Final acoustic treatments:

Isomax clips for drywall attachment
Stagger stud walls
Double 5/8” drywall with Green Glue
Sand filled stage
Corner Bass traps
Insulated soffits around perimeter of ceiling
Linacoustic on walls up to ear level

Current Equipment List:
Panasonic PT-AE7000U 3D Projector
Monster Vision 3D glasses
144” wide acoustically transparent custom screen with SMX material
Lutron 6 zone Grafik Eye
Klipsch RF-83 Front Speakers
Klipsch RC-64 Center Speaker
Klipsch RS-62 Side Speakers
Klipsch RS-62 Rear Speakers
Klipsch RT-12D Sub
DENON 2112CI Receiver/Amp
Custom 20TB HTPC using MyMovies 4 and TMT5 for Blu-Ray ISO playback
Xbox 360
PS3



ORIGINAL POST:
I’ve been lurking on AVS for a year and a half, reading and learning, and am in the planning stages of my dream home theater! My new home is currently under construction (late April finish date) and it has a large basement that I will be finishing with a billiards room, lounge area, home gym, and of course the home theater. Preliminary layout below (after about 15 different iterations):



The home theater room dimensions are about 13 ft 3 in wide, 27 ft 9 in long (length is negotiable), and 8 ft ceilings.
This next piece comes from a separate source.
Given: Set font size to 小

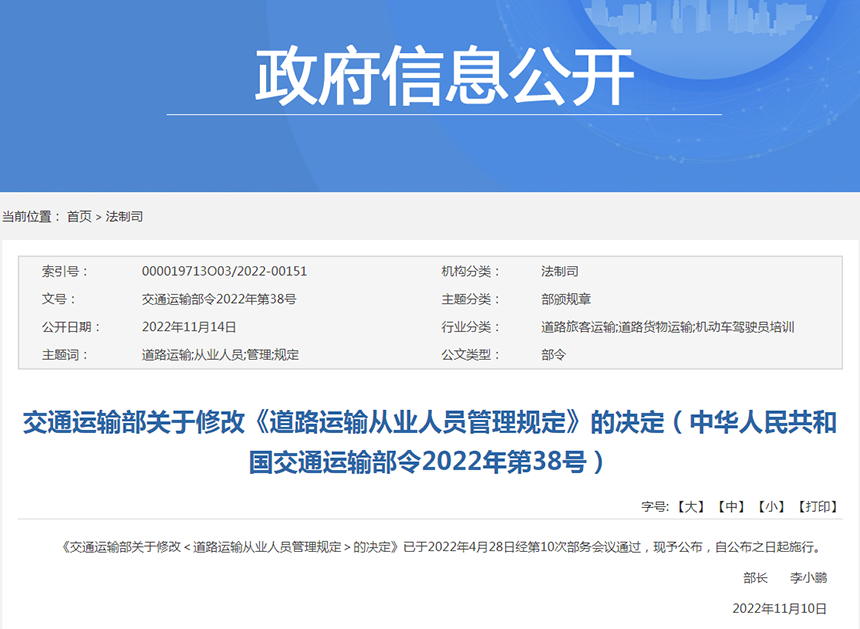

I plan to do most of the work myself, at least the framing and electrical (I’m lucky enough to have a dad who is a master electrician and also a state electrical inspector).

Preliminary acoustic treatments:
• RSIC clips for the attachment of stud walls to the concrete sides
• Stagger studs on the walls adjoining other rooms
• Double 5/8” drywall with Green Glue on all walls and the ceiling
• Fabric Frame Walls with Linacoustic up to ear level and at the speaker first reflection points
• Acoustimat and Carpet on the floor
• Sand-filled stage
• Corner Bass traps
• Insulated Soffits around perimeter of ceiling

Preliminary Equipment List:
• Acoustically transparent screen (probably SMX material), 2.35:1 Constant Image Height, 12 ft wide
• 1080p projector (TBD model)
• Anamorphic lens for 2.35:1 horizontal stretch (TBD model)
• DVDO VP50 Video Processor
• Klipsch THX Ultra 2, 7.1 speaker system (includes two subs and the sub amp)
• Pre-Amp (model TBD, looking for suggestions)
• Crown Xti Amps
• 8 Berkline seats with power recline, 2 rows of 4. Second row on an 18” riser.
• HTPC (details in work, but must be capable of 1080p processing)
• Terabyte server for all DVDs (server details in work)
• Cinemar software and touchscreen mobile PC for control of all equipment
• Lutron lighting control system
• Xbox 360
• Nintendo Wii
• Playstation 3
• 1080p HD-DVD player (model TBD)

Here is a render of the room from just behind the second row:



Here’s a picture of the actual basement from about the same spot:



Here’s another render looking from the screen position:



Now in case you didn’t notice from my equipment list (or the title of my thread), I also intend to make this room a dedicated gaming room, particularly for on-line multiplayer gaming like Xbox Live games (PS3 and Nintendo are still catching up to Microsoft, but they’ll get there). I love to have friends come over and we all hook up our systems to separate monitors for some late-night gaming. So to obtain this feature for the room, I’m planning on building a custom gaming cabinet between the two rows of seats. Below is a slightly better view of the theater from above showing the gaming cabinet:



Now the cool part – when I want to play games with buddies, I plan to place two 32” LCD’s in the cabinet that will have motorized lifts. Each screen will have its own dedicated Xbox 360, so with someone playing on the main projector and one person on each monitor, then 3 people can play together on-line:



The cabinet can also be used for storing equipment, or when the LCD screens are retracted, you can simply place appetizers on it for Superbowl Sunday!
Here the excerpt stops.